§ DATA
--- START ---
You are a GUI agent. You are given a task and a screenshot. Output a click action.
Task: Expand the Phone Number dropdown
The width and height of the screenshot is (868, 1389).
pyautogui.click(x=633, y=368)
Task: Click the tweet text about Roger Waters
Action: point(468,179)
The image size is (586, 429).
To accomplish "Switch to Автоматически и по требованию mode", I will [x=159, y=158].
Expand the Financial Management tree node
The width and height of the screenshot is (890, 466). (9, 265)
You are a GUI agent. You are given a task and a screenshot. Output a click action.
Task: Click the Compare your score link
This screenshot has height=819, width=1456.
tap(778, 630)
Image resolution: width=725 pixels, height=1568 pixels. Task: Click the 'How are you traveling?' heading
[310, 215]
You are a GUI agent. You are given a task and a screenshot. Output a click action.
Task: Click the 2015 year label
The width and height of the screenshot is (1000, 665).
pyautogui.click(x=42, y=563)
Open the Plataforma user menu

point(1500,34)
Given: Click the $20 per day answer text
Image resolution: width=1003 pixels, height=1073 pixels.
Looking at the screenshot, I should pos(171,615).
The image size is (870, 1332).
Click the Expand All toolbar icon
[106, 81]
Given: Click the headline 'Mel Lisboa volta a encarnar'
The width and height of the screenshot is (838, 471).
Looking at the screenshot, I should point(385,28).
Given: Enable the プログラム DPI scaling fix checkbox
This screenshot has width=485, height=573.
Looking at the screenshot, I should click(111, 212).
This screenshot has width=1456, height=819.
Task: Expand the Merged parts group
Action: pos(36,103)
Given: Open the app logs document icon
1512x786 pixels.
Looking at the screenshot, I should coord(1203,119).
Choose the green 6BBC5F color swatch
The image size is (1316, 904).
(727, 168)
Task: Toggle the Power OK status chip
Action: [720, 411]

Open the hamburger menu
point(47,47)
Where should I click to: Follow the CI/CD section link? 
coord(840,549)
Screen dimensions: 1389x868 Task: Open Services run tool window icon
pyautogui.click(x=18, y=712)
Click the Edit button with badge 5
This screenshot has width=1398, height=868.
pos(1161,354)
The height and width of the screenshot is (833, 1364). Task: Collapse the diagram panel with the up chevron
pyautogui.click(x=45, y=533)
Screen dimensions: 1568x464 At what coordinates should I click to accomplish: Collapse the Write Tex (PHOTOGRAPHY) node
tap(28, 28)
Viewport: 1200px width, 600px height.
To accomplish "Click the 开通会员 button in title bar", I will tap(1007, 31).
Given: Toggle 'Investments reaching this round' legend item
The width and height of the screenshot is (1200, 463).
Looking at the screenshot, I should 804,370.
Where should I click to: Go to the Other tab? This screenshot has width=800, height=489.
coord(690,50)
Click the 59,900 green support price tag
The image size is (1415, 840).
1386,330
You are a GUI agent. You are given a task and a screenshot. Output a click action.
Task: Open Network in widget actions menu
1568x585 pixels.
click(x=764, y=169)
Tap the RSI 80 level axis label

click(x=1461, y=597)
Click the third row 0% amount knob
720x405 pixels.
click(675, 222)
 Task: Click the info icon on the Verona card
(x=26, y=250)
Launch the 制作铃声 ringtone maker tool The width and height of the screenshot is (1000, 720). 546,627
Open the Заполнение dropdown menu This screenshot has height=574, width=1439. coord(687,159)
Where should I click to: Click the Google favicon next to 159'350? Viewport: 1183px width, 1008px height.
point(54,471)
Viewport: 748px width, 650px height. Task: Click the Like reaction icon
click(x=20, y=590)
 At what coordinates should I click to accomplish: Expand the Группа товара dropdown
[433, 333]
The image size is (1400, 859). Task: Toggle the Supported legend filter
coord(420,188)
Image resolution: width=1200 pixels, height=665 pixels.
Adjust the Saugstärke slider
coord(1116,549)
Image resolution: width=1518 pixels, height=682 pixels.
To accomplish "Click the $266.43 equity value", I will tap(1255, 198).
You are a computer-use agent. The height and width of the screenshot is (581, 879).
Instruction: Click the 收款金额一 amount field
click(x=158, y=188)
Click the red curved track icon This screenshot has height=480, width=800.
--- END ---
§ REQUIREMENTS
Please render every line of the listing above as a JSON list of strings, one string per line, leaving out blank lines.

§ ANSWER IN FULL
[
  "You are a GUI agent. You are given a task and a screenshot. Output a click action.",
  "Task: Expand the Phone Number dropdown",
  "The width and height of the screenshot is (868, 1389).",
  "pyautogui.click(x=633, y=368)",
  "Task: Click the tweet text about Roger Waters",
  "Action: point(468,179)",
  "The image size is (586, 429).",
  "To accomplish \"Switch to Автоматически и по требованию mode\", I will [x=159, y=158].",
  "Expand the Financial Management tree node",
  "The width and height of the screenshot is (890, 466). (9, 265)",
  "You are a GUI agent. You are given a task and a screenshot. Output a click action.",
  "Task: Click the Compare your score link",
  "This screenshot has height=819, width=1456.",
  "tap(778, 630)",
  "Image resolution: width=725 pixels, height=1568 pixels. Task: Click the 'How are you traveling?' heading",
  "[310, 215]",
  "You are a GUI agent. You are given a task and a screenshot. Output a click action.",
  "Task: Click the 2015 year label",
  "The width and height of the screenshot is (1000, 665).",
  "pyautogui.click(x=42, y=563)",
  "Open the Plataforma user menu",
  "point(1500,34)",
  "Given: Click the $20 per day answer text",
  "Image resolution: width=1003 pixels, height=1073 pixels.",
  "Looking at the screenshot, I should pos(171,615).",
  "The image size is (870, 1332).",
  "Click the Expand All toolbar icon",
  "[106, 81]",
  "Given: Click the headline 'Mel Lisboa volta a encarnar'",
  "The width and height of the screenshot is (838, 471).",
  "Looking at the screenshot, I should point(385,28).",
  "Given: Enable the プログラム DPI scaling fix checkbox",
  "This screenshot has width=485, height=573.",
  "Looking at the screenshot, I should click(111, 212).",
  "This screenshot has width=1456, height=819.",
  "Task: Expand the Merged parts group",
  "Action: pos(36,103)",
  "Given: Open the app logs document icon",
  "1512x786 pixels.",
  "Looking at the screenshot, I should coord(1203,119).",
  "Choose the green 6BBC5F color swatch",
  "The image size is (1316, 904).",
  "(727, 168)",
  "Task: Toggle the Power OK status chip",
  "Action: [720, 411]",
  "Open the hamburger menu",
  "point(47,47)",
  "Where should I click to: Follow the CI/CD section link? ",
  "coord(840,549)",
  "Screen dimensions: 1389x868 Task: Open Services run tool window icon",
  "pyautogui.click(x=18, y=712)",
  "Click the Edit button with badge 5",
  "This screenshot has width=1398, height=868.",
  "pos(1161,354)",
  "The height and width of the screenshot is (833, 1364). Task: Collapse the diagram panel with the up chevron",
  "pyautogui.click(x=45, y=533)",
  "Screen dimensions: 1568x464 At what coordinates should I click to accomplish: Collapse the Write Tex (PHOTOGRAPHY) node",
  "tap(28, 28)",
  "Viewport: 1200px width, 600px height.",
  "To accomplish \"Click the 开通会员 button in title bar\", I will tap(1007, 31).",
  "Given: Toggle 'Investments reaching this round' legend item",
  "The width and height of the screenshot is (1200, 463).",
  "Looking at the screenshot, I should 804,370.",
  "Where should I click to: Go to the Other tab? This screenshot has width=800, height=489.",
  "coord(690,50)",
  "Click the 59,900 green support price tag",
  "The image size is (1415, 840).",
  "1386,330",
  "You are a GUI agent. You are given a task and a screenshot. Output a click action.",
  "Task: Open Network in widget actions menu",
  "1568x585 pixels.",
  "click(x=764, y=169)",
  "Tap the RSI 80 level axis label",
  "click(x=1461, y=597)",
  "Click the third row 0% amount knob",
  "720x405 pixels.",
  "click(675, 222)",
  " Task: Click the info icon on the Verona card",
  "(x=26, y=250)",
  "Launch the 制作铃声 ringtone maker tool The width and height of the screenshot is (1000, 720). 546,627",
  "Open the Заполнение dropdown menu This screenshot has height=574, width=1439. coord(687,159)",
  "Where should I click to: Click the Google favicon next to 159'350? Viewport: 1183px width, 1008px height.",
  "point(54,471)",
  "Viewport: 748px width, 650px height. Task: Click the Like reaction icon",
  "click(x=20, y=590)",
  " At what coordinates should I click to accomplish: Expand the Группа товара dropdown",
  "[433, 333]",
  "The image size is (1400, 859). Task: Toggle the Supported legend filter",
  "coord(420,188)",
  "Image resolution: width=1200 pixels, height=665 pixels.",
  "Adjust the Saugstärke slider",
  "coord(1116,549)",
  "Image resolution: width=1518 pixels, height=682 pixels.",
  "To accomplish \"Click the $266.43 equity value\", I will tap(1255, 198).",
  "You are a computer-use agent. The height and width of the screenshot is (581, 879).",
  "Instruction: Click the 收款金额一 amount field",
  "click(x=158, y=188)",
  "Click the red curved track icon This screenshot has height=480, width=800."
]